Competing in A Networked Economy

It used to be that companies gained competitive advantage through optimizing their value chains. By building up proprietary resources and negotiating power with customers and suppliers, they could leverage power in the marketplace. Those incremental gains would then lead to greater competitive advantage, creating a virtuous cycle.
Yet today, it’s no longer about the resources you control, but those you can access and that’s no longer dependent on building market power, but by widening and deepening connections to ecosystems of talent, technology and information. So you can no longer think about your organization as a collection of tangible and intangible assets, you need to treat it as a platform.
Consider that Google, with all of its technological wizardry, open-sourced its machine learning tools to access talent it didn’t have. Or that even tech giants like IBM, Microsoft and Amazon need to distribute their products through open platforms.

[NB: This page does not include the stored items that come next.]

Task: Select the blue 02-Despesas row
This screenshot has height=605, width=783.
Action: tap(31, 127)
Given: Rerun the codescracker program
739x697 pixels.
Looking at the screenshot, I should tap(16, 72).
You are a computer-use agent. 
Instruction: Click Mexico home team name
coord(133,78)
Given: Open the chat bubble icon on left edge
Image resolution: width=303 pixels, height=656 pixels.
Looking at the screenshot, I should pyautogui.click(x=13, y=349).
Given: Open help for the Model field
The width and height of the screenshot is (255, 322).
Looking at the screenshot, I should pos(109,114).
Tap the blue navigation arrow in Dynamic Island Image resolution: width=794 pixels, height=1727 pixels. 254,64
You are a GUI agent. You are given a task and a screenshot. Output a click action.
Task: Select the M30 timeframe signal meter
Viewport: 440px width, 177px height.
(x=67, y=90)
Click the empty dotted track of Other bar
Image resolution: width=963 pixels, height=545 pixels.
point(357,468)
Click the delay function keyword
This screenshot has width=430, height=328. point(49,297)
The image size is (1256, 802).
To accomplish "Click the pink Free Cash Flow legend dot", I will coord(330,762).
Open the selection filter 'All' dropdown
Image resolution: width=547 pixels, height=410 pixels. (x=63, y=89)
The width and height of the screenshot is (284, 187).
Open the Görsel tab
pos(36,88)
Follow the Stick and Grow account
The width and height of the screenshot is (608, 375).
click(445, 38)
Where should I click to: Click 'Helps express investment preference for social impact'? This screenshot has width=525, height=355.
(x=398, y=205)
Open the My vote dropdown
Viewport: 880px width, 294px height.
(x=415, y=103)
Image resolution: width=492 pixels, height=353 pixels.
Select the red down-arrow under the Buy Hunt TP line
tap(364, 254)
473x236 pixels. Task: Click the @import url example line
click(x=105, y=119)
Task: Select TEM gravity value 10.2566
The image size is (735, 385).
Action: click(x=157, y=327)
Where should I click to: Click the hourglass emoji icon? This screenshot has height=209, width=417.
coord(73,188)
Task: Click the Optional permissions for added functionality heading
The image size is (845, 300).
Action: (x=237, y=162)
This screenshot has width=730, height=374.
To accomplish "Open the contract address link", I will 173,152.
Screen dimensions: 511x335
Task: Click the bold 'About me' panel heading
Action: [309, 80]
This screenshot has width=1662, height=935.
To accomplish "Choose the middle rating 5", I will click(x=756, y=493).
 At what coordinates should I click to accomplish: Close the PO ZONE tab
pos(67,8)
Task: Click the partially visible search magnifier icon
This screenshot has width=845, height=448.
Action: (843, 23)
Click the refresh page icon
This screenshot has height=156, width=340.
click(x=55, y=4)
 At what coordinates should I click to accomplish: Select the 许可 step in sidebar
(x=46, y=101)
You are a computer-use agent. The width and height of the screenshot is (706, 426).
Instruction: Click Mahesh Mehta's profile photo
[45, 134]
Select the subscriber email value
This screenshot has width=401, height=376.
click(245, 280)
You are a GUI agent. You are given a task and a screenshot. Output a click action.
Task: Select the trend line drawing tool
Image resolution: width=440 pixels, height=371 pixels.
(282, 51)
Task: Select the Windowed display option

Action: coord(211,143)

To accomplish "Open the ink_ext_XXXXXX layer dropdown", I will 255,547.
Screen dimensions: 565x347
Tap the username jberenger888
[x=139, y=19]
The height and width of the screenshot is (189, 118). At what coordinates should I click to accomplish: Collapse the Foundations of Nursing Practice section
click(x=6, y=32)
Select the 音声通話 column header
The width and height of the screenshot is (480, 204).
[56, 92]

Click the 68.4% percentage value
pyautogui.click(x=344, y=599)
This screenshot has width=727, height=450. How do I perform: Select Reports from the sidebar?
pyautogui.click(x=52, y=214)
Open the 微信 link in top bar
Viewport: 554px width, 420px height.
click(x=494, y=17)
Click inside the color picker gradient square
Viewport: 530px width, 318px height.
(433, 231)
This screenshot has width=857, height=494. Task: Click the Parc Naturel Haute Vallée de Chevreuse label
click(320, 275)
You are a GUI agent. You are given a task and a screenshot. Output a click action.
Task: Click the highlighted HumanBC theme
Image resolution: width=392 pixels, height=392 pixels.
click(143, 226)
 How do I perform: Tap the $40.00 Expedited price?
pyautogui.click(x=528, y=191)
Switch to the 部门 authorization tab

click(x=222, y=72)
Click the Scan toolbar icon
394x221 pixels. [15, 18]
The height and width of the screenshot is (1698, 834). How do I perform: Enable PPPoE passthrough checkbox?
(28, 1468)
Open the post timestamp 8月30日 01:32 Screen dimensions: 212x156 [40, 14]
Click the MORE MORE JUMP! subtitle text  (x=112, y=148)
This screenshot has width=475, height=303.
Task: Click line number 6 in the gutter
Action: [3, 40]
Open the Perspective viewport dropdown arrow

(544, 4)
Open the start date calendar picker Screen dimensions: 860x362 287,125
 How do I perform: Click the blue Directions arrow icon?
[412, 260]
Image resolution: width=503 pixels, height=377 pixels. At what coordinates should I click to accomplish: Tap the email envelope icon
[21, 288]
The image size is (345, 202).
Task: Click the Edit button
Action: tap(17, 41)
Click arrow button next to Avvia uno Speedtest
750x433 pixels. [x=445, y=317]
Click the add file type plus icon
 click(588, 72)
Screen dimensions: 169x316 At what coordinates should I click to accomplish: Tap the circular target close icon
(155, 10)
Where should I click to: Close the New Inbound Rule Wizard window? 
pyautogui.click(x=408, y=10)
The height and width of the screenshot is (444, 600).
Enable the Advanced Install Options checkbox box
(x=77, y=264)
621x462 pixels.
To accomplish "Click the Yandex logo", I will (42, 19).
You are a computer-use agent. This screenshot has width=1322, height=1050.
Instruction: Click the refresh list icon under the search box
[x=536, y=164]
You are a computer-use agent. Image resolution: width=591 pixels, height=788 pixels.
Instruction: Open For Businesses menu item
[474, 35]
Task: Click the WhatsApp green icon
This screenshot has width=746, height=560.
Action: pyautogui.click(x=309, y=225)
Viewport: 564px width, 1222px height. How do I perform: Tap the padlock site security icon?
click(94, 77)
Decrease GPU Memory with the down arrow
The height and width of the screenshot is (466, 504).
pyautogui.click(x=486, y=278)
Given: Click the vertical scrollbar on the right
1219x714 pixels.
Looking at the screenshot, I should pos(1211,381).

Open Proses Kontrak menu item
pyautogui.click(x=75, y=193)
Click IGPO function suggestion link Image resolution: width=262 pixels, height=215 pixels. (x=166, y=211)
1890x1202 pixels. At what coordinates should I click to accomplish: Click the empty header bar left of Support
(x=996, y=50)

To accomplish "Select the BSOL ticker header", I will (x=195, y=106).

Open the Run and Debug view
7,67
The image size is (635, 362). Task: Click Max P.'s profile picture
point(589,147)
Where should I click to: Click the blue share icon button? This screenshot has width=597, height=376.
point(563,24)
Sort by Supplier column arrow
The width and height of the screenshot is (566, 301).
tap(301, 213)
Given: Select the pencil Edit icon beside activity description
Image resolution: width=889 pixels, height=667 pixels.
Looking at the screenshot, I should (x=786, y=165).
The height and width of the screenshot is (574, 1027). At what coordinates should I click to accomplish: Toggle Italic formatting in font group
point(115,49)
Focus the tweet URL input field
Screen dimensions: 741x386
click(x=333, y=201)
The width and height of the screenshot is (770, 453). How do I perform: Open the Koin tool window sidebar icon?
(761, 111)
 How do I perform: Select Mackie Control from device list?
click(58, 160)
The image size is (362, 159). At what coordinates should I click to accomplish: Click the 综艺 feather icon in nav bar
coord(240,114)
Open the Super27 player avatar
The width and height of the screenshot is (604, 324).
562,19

Or how major retailers like Toys “R” Us, Neiman Marcus and Williams Sonoma need to use BloomReach to learn about their customers.
Clearly, power has shifted from corporations to platforms and that means we have to think differently about how we compete.
So rather than thinking in terms of capturing markets, managers today need to think about unresolved problems in the marketplace and what resources they will need to access in order to solve them. Competitive advantage is no longer the sum of all efficiencies, but the sum of all connections.